The pool controller writes observed state to .status:

bash
kubectl get boilerhousepools -n boilerhouse
NAME            WORKLOAD   SIZE   READY   PHASE
my-agent-pool   my-agent   5      5       Healthy
bash
kubectl describe boilerhousepool my-agent-pool -n boilerhouse
yaml
status:
  ready: 4
  warming: 1
  phase: Healthy

Phase values:

  • Healthy — pool is at or above target size
  • Degraded — some instances are not ready
  • Error — pool cannot reach target size (e.g., workload missing, image pull failure)

Scaling Behavior

The pool controller continuously reconciles actual count against size:

  • If ready + warming < size, new Pods are created (up to maxFillConcurrency at a time)
  • If a pool Pod fails its readiness probe, it is deleted and replaced
  • After a tenant claim acquires a Pod, replenishment starts immediately
  • Deleting the BoilerhousePool drains all warm Pods (claimed Pods are untouched)

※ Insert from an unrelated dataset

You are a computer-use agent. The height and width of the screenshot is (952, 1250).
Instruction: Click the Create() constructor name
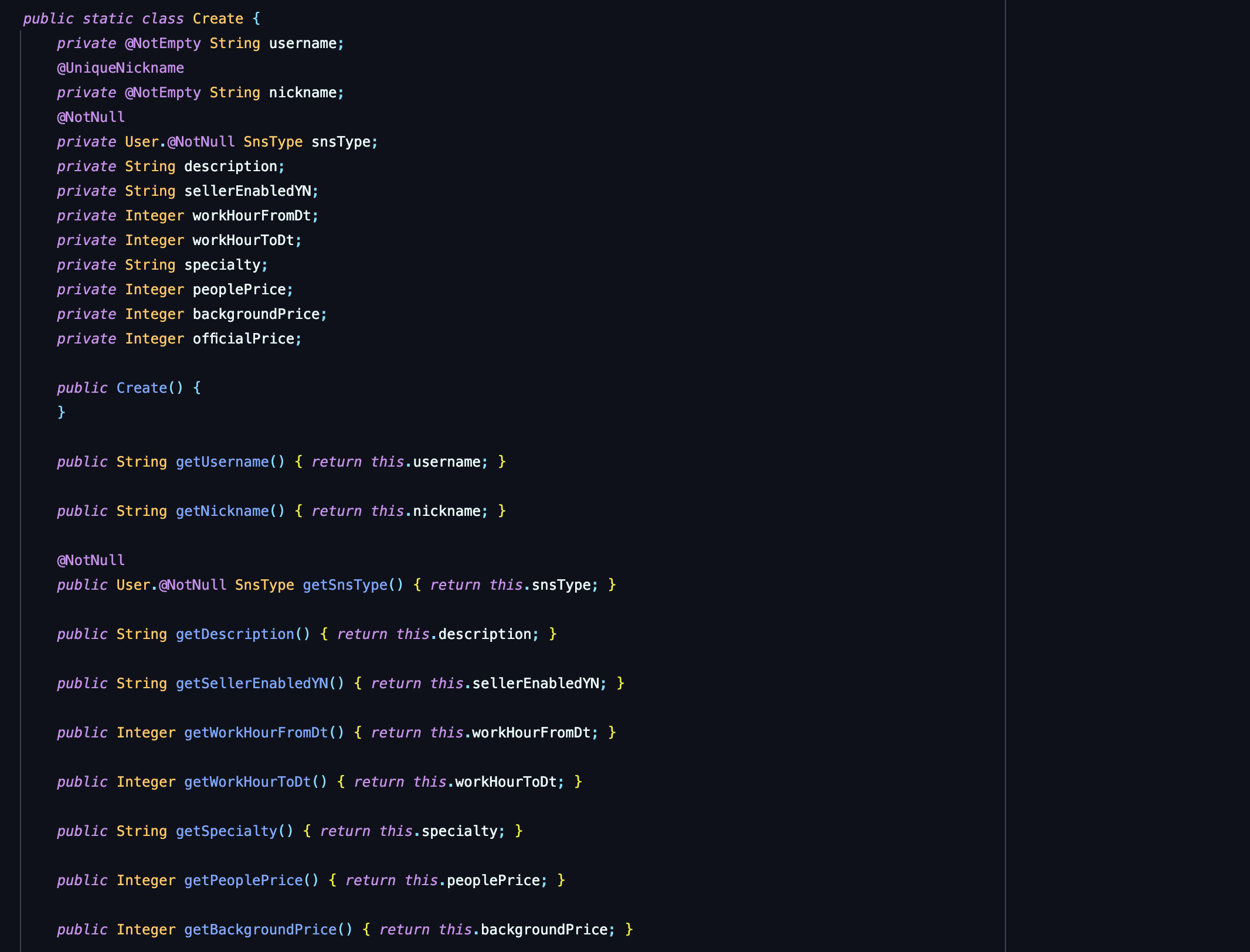point(142,388)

The pool controller does not scale beyond size. It maintains a fixed target, not an autoscaling range.

Capacity Limits

Pool Pods consume regular Kubernetes scheduling — they count against your ResourceQuota and any node capacity. If no node can fit a new Pod:

  • Replenishment is deferred until capacity frees up (Pods remain Pending)
  • New claims fall back to cold boot if no pool Pods are available
  • Claims can time out if neither path produces a running Pod in 30 seconds

When to Use Pooling

Pool when:

  • Your workload takes more than 1-2 seconds to boot and become healthy
  • Claim latency matters (user-facing, interactive agents)
  • You have enough node capacity to keep warm Pods running

Skip pooling when:

  • Your workload boots in under a second
  • Resource efficiency matters more than latency
  • You have very few concurrent tenants

Inspecting Pool Pods

Pool Pods are just Pods labeled boilerhouse.dev/pool=<pool-name>:

bash
kubectl get pods -n boilerhouse -l boilerhouse.dev/pool=my-agent-pool

Once a tenant claims a warm Pod, the boilerhouse.dev/pool-status label is removed and boilerhouse.dev/tenant=<id> is added.